# strenuous relationship with my wife: to all the husbands of the world



## duke_foster123 (Jul 17, 2007)

According to my wife I am the most UNCAREING husband in the whole world. Now I wanted to know what all other husbands do which I am not doing. Well let me tell you what I usually do in the morning. I get up at least 15 mins before her gave Milk to my baby, prepare a bed tea for her, brush teeth of my toddler baby then I gave bath to my baby, get him dressed after that I go for bath, mean while she get ready and sometimes she prepare breakfast for the baby and most of the time I do. Then we both go to the office and I drop her and baby to the pre school. Now in the evening we both came home prepare food together. ANd I also doo all the dish washing too. Now is there any thing I am missing. Now I don;t wanna tell you about our intimate relationship which I think I am very good about it (I mean our sex life is good no there is no problem on that side) But I need to know just basic things which wife do want and I am not doing that. Please help me 

Additional Details

Just wanted to add: Actually she is like a bit short tempered and I knew this before the marriage and I try to be calm when she got angry but in her anger she start telling me that she will go away and that she did greatest mistake in her life by marriying me, and that she need divorce and started talking something to my family (which I don't like) and I too get mad and started shouting at her. And then after that she just BLAST like any thing and it would become very diffucult to control her after that and then we stop talking each other for couple of days. Now I know this is affecting our childs mind too when we doo it in front of our child and that is why I wanted to stop this and need all your help. and I WOULD DO ANYTHING for her


----------



## lovemyabba (Jul 9, 2007)

Well, I hope you don't mind a wife replying, but I think this is the kind of advice you need. It sounds to me like your wife is looking for more emotional support. It's not all the cleaning and stuff you do (although that is really great) that she's wanting. Tell her what you just told us, that you would do anything for her. She probably wants more romance. Maybe time without the kids. 
Try just spending time with her, maybe after the kids are in bed. Look into her eyes and profess your love. You could even go so far as to ask her what it is you can do for her. Call her at work to say you love her. Give her flowers for no reason.

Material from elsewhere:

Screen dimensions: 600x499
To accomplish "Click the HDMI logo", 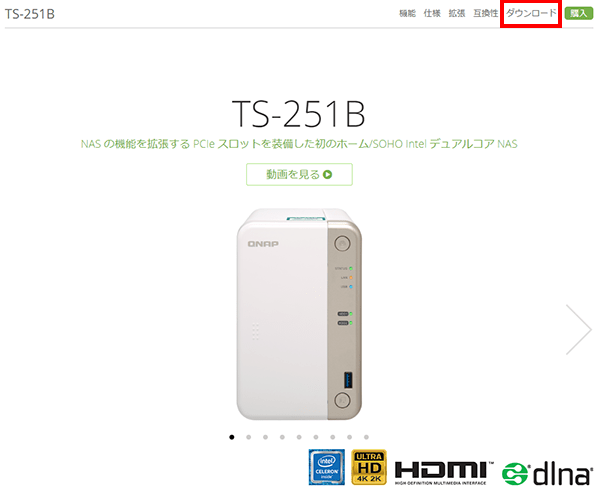I will (x=443, y=473).
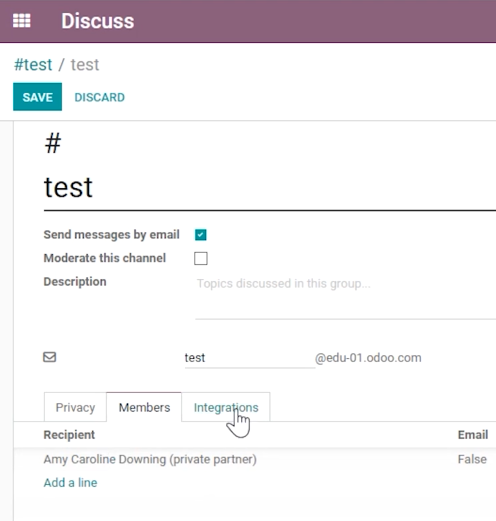Click the Recipient column header

coord(69,435)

As a wife, I can tell you, I really appreciate all the work my husband does. He works for our family, he helps take care of the kids, cooking and cleaning. I appreciate all that. But, I would LOVE more romance in our lives.


----------



## trick-r-treat (Jul 3, 2007)

Are you actually "listening" to her? What is it that she is saying when she gets upset with you? What is it really about? Can you just tell her that you really love her and you are trying your best to make her happy, but she just needs to tell you what, exactly, she needs?


----------



## bfpengi (Aug 16, 2007)

I once go so hurt by my husband because I thought he had fallen out of love with me. It got to a point where I thought he was going to leave me. When I finally told him, he had a look of shock on his face and all he could say was, "But I do the dishes EVERY night." That's right. He wakes up before me because he knows I like to sleep in and makes our daughter her breakfast and sends her off to school. He sits with her while she does homework because I'm tired from work. Then he helps with (and sometimes does all by himself) dinner and, yes, he does the dishes almost every night, a task we both despise. So he says to me, "Honey, I HATE doing the dishes. There almost nothing I hate more. But I know you hate doing the dishes too, so I do them, because I love you. There is no one else in the world that I would do dishes for." >sigh< what are you going to do? Men sometimes show love differently than women want. Ask her what EXACTLY she needs you to do to show her that you care. In the end... I really do hate doing the dishes, so I let him show me how much he loves me in his own way, but at least now I know what he's doing and it makes me smile every time.


----------



## steelcurtain (Aug 25, 2007)

- You know it is funny sometimes it is either one or the other, either I dont do enough at home or vice versa. I think your doing a great job in terms of helping out around the house, but like the other post mentioned something else is going on there. Maybe it is more emotional than anything else. Do you guys do things together without the kiddo. One of the things that was bothering my wife for a while was that she felt that her life was like a neverending circle of the same tasks and chores. Try taking her out of that circle and doing things with her that doesnt involve cleaning or cooking. I think that will help but may not be the answer. You and her need to communicate, tell her that your not a mind reader and she has to be straigh forward for you to understand. I know that works because I told my wife the same thing and then she opened up. Us men are like that we need our wifes to give it to us straight for us to understand. Hey good luck and good job..


----------



## JustMe (Jul 30, 2007)

Men are from Mars, Women are from Venus!! I got that book when we first got married and it really helped me to realize that men's and women's minds (generally/usually) work VERY differently. You'd think that would be a no-brainer, but sometimes we wives forget that. For instance, we expect you guys to "just understand" that when we're PMSed we need to be left alone/be held/scream/etc...LOL I know, it's totally silly, but sometimes that's the way we think. Another one: My husband grabs my butt all the time...I should be thrilled that he thinks I'm sexy, right?? Well, sometimes it makes me feel like a piece of meat. I know he doesn't think of me that way, but I've been treated like that by men for a long time, and I hate it. I have to remind myself that it's his way of letting me know he's attracted to me still. 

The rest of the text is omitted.